Try it - The full set of entries must be copied exactly.

Dataset entries -
*** Block opens ***

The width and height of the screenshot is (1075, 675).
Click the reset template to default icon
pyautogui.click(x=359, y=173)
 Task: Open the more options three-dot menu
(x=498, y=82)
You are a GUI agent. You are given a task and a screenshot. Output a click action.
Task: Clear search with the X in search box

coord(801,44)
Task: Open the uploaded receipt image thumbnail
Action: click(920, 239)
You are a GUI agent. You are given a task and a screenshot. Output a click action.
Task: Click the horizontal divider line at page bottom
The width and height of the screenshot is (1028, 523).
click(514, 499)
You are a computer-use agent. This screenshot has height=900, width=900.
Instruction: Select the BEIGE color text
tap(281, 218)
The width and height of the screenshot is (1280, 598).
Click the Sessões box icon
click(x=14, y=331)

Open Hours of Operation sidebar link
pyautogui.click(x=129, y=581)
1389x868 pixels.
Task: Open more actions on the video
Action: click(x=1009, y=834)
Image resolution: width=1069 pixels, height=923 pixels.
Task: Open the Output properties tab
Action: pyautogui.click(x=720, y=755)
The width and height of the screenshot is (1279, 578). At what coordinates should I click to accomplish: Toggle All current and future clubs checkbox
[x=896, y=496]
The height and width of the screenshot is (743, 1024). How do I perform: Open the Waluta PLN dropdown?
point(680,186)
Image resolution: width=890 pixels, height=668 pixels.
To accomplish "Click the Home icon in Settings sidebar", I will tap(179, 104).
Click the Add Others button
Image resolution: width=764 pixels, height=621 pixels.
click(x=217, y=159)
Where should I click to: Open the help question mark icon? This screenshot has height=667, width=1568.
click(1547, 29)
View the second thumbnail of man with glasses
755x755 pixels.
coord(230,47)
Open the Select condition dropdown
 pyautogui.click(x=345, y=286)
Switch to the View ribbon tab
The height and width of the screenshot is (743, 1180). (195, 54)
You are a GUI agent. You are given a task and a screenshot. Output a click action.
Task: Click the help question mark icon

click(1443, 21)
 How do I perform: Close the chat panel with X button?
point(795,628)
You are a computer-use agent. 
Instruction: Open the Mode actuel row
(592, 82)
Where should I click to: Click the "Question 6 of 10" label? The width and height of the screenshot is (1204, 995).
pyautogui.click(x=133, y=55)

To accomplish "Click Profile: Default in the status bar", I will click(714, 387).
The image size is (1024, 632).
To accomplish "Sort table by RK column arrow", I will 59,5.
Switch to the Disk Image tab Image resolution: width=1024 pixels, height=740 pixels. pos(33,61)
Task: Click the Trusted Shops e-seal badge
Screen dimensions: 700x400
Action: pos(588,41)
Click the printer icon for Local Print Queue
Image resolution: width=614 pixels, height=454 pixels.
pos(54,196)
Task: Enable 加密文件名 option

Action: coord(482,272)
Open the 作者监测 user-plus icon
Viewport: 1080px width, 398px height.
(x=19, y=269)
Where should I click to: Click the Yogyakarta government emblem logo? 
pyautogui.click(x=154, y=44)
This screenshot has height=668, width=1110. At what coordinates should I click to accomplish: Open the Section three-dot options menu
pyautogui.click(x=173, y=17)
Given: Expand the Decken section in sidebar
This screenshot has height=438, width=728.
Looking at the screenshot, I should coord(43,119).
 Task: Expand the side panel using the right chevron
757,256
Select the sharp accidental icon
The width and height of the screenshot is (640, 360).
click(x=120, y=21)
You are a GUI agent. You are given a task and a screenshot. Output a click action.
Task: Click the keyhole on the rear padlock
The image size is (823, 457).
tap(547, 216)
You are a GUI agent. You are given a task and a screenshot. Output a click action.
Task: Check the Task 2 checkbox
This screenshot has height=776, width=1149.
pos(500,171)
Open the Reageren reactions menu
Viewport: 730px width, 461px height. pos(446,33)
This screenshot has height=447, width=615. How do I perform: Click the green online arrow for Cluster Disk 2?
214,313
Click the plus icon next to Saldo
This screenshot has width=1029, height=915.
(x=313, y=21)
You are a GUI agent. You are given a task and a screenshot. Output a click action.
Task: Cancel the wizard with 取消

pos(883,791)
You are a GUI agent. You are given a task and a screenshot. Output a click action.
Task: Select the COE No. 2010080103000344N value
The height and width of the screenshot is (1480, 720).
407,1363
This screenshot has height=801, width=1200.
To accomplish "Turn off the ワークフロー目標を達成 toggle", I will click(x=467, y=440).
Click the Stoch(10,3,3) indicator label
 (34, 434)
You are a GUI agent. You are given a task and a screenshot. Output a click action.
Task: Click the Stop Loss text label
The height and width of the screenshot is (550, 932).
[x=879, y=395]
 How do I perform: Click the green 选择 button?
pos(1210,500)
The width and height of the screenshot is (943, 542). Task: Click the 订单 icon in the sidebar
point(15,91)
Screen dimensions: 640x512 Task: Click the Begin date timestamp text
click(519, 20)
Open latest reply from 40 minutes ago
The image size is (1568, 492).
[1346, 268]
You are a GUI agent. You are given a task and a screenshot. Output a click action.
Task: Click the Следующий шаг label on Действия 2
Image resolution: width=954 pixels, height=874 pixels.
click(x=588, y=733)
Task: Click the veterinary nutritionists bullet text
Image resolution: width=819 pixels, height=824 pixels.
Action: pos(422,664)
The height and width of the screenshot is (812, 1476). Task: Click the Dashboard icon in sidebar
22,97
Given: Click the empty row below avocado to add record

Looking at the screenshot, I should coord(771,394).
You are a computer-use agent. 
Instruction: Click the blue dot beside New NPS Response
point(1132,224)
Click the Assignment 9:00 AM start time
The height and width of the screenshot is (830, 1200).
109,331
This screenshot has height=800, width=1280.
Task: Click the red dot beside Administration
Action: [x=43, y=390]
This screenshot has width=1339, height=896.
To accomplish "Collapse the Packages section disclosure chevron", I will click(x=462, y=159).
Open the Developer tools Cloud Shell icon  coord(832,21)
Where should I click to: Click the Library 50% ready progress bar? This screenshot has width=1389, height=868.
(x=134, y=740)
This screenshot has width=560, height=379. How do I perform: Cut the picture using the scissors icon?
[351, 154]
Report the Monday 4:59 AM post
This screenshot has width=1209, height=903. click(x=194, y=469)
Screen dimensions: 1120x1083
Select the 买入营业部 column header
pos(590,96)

*** Block closes ***

Expected answer -
The width and height of the screenshot is (1075, 675).
Click the reset template to default icon
pyautogui.click(x=359, y=173)
 Task: Open the more options three-dot menu
(x=498, y=82)
You are a GUI agent. You are given a task and a screenshot. Output a click action.
Task: Clear search with the X in search box

coord(801,44)
Task: Open the uploaded receipt image thumbnail
Action: click(920, 239)
You are a GUI agent. You are given a task and a screenshot. Output a click action.
Task: Click the horizontal divider line at page bottom
The width and height of the screenshot is (1028, 523).
click(514, 499)
You are a computer-use agent. This screenshot has height=900, width=900.
Instruction: Select the BEIGE color text
tap(281, 218)
The width and height of the screenshot is (1280, 598).
Click the Sessões box icon
click(x=14, y=331)

Open Hours of Operation sidebar link
pyautogui.click(x=129, y=581)
1389x868 pixels.
Task: Open more actions on the video
Action: click(x=1009, y=834)
Image resolution: width=1069 pixels, height=923 pixels.
Task: Open the Output properties tab
Action: pyautogui.click(x=720, y=755)
The width and height of the screenshot is (1279, 578). At what coordinates should I click to accomplish: Toggle All current and future clubs checkbox
[x=896, y=496]
The height and width of the screenshot is (743, 1024). How do I perform: Open the Waluta PLN dropdown?
point(680,186)
Image resolution: width=890 pixels, height=668 pixels.
To accomplish "Click the Home icon in Settings sidebar", I will tap(179, 104).
Click the Add Others button
Image resolution: width=764 pixels, height=621 pixels.
click(x=217, y=159)
Where should I click to: Open the help question mark icon? This screenshot has height=667, width=1568.
click(1547, 29)
View the second thumbnail of man with glasses
755x755 pixels.
coord(230,47)
Open the Select condition dropdown
 pyautogui.click(x=345, y=286)
Switch to the View ribbon tab
The height and width of the screenshot is (743, 1180). (195, 54)
You are a GUI agent. You are given a task and a screenshot. Output a click action.
Task: Click the help question mark icon

click(1443, 21)
 How do I perform: Close the chat panel with X button?
point(795,628)
You are a computer-use agent. 
Instruction: Open the Mode actuel row
(592, 82)
Where should I click to: Click the "Question 6 of 10" label? The width and height of the screenshot is (1204, 995).
pyautogui.click(x=133, y=55)

To accomplish "Click Profile: Default in the status bar", I will click(714, 387).
The image size is (1024, 632).
To accomplish "Sort table by RK column arrow", I will 59,5.
Switch to the Disk Image tab Image resolution: width=1024 pixels, height=740 pixels. pos(33,61)
Task: Click the Trusted Shops e-seal badge
Screen dimensions: 700x400
Action: pos(588,41)
Click the printer icon for Local Print Queue
Image resolution: width=614 pixels, height=454 pixels.
pos(54,196)
Task: Enable 加密文件名 option

Action: coord(482,272)
Open the 作者监测 user-plus icon
Viewport: 1080px width, 398px height.
(x=19, y=269)
Where should I click to: Click the Yogyakarta government emblem logo? 
pyautogui.click(x=154, y=44)
This screenshot has height=668, width=1110. At what coordinates should I click to accomplish: Open the Section three-dot options menu
pyautogui.click(x=173, y=17)
Given: Expand the Decken section in sidebar
This screenshot has height=438, width=728.
Looking at the screenshot, I should coord(43,119).
 Task: Expand the side panel using the right chevron
757,256
Select the sharp accidental icon
The width and height of the screenshot is (640, 360).
click(x=120, y=21)
You are a GUI agent. You are given a task and a screenshot. Output a click action.
Task: Click the keyhole on the rear padlock
The image size is (823, 457).
tap(547, 216)
You are a GUI agent. You are given a task and a screenshot. Output a click action.
Task: Check the Task 2 checkbox
This screenshot has height=776, width=1149.
pos(500,171)
Open the Reageren reactions menu
Viewport: 730px width, 461px height. pos(446,33)
This screenshot has height=447, width=615. How do I perform: Click the green online arrow for Cluster Disk 2?
214,313
Click the plus icon next to Saldo
This screenshot has width=1029, height=915.
(x=313, y=21)
You are a GUI agent. You are given a task and a screenshot. Output a click action.
Task: Cancel the wizard with 取消

pos(883,791)
You are a GUI agent. You are given a task and a screenshot. Output a click action.
Task: Select the COE No. 2010080103000344N value
The height and width of the screenshot is (1480, 720).
407,1363
This screenshot has height=801, width=1200.
To accomplish "Turn off the ワークフロー目標を達成 toggle", I will click(x=467, y=440).
Click the Stoch(10,3,3) indicator label
 (34, 434)
You are a GUI agent. You are given a task and a screenshot. Output a click action.
Task: Click the Stop Loss text label
The height and width of the screenshot is (550, 932).
[x=879, y=395]
 How do I perform: Click the green 选择 button?
pos(1210,500)
The width and height of the screenshot is (943, 542). Task: Click the 订单 icon in the sidebar
point(15,91)
Screen dimensions: 640x512 Task: Click the Begin date timestamp text
click(519, 20)
Open latest reply from 40 minutes ago
The image size is (1568, 492).
[1346, 268]
You are a GUI agent. You are given a task and a screenshot. Output a click action.
Task: Click the Следующий шаг label on Действия 2
Image resolution: width=954 pixels, height=874 pixels.
click(x=588, y=733)
Task: Click the veterinary nutritionists bullet text
Image resolution: width=819 pixels, height=824 pixels.
Action: pos(422,664)
The height and width of the screenshot is (812, 1476). Task: Click the Dashboard icon in sidebar
22,97
Given: Click the empty row below avocado to add record

Looking at the screenshot, I should coord(771,394).
You are a computer-use agent. 
Instruction: Click the blue dot beside New NPS Response
point(1132,224)
Click the Assignment 9:00 AM start time
The height and width of the screenshot is (830, 1200).
109,331
This screenshot has height=800, width=1280.
Task: Click the red dot beside Administration
Action: [x=43, y=390]
This screenshot has width=1339, height=896.
To accomplish "Collapse the Packages section disclosure chevron", I will click(x=462, y=159).
Open the Developer tools Cloud Shell icon  coord(832,21)
Where should I click to: Click the Library 50% ready progress bar? This screenshot has width=1389, height=868.
(x=134, y=740)
This screenshot has width=560, height=379. How do I perform: Cut the picture using the scissors icon?
[351, 154]
Report the Monday 4:59 AM post
This screenshot has width=1209, height=903. click(x=194, y=469)
Screen dimensions: 1120x1083
Select the 买入营业部 column header
pos(590,96)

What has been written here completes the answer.